The Otafunbe Chashi (オタフンベチャシ跡, Otafunbe chashi ato) is the remains of an Ainu chashi, located in the Naobetsu neighborhood of the city of Urahoro, Hokkaidō, Japan. The site was designated a National Historic Site in 1981.

==Overview==
A Chashi (チャシ also 砦) is the Japanese term for the hilltop fortifications of the Ainu. The word is of Ainu origin, from チャシ (casi, //t͡ɕasi//), which means palisade or palisaded compound. Over 520 chashi have been identified in Hokkaidō, mostly in the eastern regions of the island; others are known from southern Sakhalin and the Kurils. Most date largely to the early seventeenth century and their construction may be related to increased competition for resources as a result of "intensification of trade" with the Japanese.
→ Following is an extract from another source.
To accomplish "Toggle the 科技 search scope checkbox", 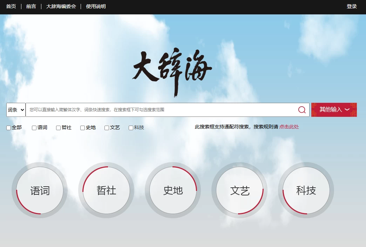I will (x=130, y=128).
The Otafunbe Chashi is located in the Shiranuka Hills (白糠丘陵), near the border between the Tokachi and Kushiro Subprefectures, it is believed to have been constructed between the 16th and 18th centuries. Surrounded by a dry moat, the low elevation rises to some 27 m, and is now separated from the Pacific coast by Hokkaido Route 1038 (ja). The mound is topped by a flattish area of some 21 m by 7 m, surrounded by a ditch. The name "Otafunbe" combines the Ainu for "sand" (ota) with that for "whale" (funbe or humbe), reflecting the shape of the mound.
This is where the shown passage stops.